**Page text**
· · · · ·

A one-line change in VS Code 1.118, buried in a pull request, flipped the default for git.addAICoAuthor from "off" to "all". The result: every git commit made in VS Code now carries a Co-Authored-by: Copilot trailer — whether or not Copilot wrote any of the code. Whether or not you have Copilot installed. Whether or not you've explicitly disabled AI features.
The Hacker News thread hit 1,400 points and 650 comments. The GitHub PR accumulated 372 thumbs-down reactions. Microsoft acknowledged the mistake and is reverting the default in v1.119.
That's the incident. Here's why it matters more than a bad default.
The Provenance Problem Just Inverted
For months, I've been writing about the AI code provenance gap — the fact that git was designed for human authorship and captures nothing meaningful about AI-assisted generation. No session context. No record of what the model accessed, what it was prompted with, or what percentage of the output was AI-generated versus human-edited. The session git never captured was a structural argument: version control has a provenance layer that was never built.
That argument assumed the git metadata was incomplete but honest. The VS Code change breaks that assumption. The co-authorship field isn't being used as an attribution record — it's being used as a distribution metric. Microsoft isn't filling the provenance gap; they're corrupting the provenance surface that exists.
The distinction matters. An incomplete provenance layer can be extended. A poisoned one has to be verified before it can be trusted, and the verification cost scales with every commit that now carries a false attribution.
This Is the Copilot PR Pattern Again
In March, I wrote about Copilot injecting promotional content into 1.5 million GitHub and GitLab PRs. The mechanism was vendor scope expansion: "code assistance access" had no boundary distinguishing code suggestions from promotional material, so the vendor defined the authorization to include ad delivery.
The co-authorship default is the same pattern operating at the metadata layer. "Editor access" had no boundary distinguishing commit facilitation from commit annotation. So the vendor defined what "editor" means to include stamping attribution metadata on behalf of a product the user may not have installed.
Same structural failure. Same vendor. Different layer. The PR ads were visible in the pull request UI. The co-authorship trailer is visible in git log — which means it propagates silently through every downstream tool that reads commit metadata: CI systems, audit logs, compliance scanners, contributor analytics, license attribution generators.
Defaults Are Policy
The "it's just a default, you can change it" defence deserves a specific response, because it comes up every time a vendor ships an opt-out rather than an opt-in.

· · · · ·

**Raw data**

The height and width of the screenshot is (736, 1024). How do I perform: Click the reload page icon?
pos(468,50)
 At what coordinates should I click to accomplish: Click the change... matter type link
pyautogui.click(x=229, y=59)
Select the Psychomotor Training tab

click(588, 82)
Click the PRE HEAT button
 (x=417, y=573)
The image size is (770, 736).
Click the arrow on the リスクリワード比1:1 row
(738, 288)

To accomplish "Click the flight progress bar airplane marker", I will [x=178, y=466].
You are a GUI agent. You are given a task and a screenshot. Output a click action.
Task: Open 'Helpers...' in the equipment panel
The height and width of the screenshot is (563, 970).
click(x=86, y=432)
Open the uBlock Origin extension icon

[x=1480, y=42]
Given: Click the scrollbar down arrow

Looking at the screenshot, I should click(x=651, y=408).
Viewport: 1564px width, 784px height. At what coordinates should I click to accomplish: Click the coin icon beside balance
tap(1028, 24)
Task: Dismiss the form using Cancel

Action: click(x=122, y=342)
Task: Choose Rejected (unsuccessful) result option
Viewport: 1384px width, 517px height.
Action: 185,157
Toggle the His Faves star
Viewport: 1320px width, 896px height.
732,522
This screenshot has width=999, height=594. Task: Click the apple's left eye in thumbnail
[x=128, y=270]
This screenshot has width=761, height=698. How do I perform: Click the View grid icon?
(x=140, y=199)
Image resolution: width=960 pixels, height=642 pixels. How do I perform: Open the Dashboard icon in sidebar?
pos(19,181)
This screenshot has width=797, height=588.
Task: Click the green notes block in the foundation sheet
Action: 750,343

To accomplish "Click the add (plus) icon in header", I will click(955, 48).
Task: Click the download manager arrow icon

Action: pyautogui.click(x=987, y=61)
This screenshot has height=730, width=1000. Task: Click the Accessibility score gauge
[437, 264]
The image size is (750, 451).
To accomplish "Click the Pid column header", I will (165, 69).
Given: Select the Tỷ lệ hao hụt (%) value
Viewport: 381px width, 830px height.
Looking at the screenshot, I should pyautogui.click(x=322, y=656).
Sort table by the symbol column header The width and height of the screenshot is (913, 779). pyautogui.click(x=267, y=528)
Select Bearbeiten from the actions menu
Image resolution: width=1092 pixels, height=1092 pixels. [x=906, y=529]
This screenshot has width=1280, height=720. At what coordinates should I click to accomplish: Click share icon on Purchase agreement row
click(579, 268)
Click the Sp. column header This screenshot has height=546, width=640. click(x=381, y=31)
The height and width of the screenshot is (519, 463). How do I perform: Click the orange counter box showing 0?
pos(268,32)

· · · · ·

**What you have to do**
According to the article about the VS Code co-author default, in which version is Microsoft reverting that default? The entries have no role in this exercise.

**Solution to this exercise**
v1.119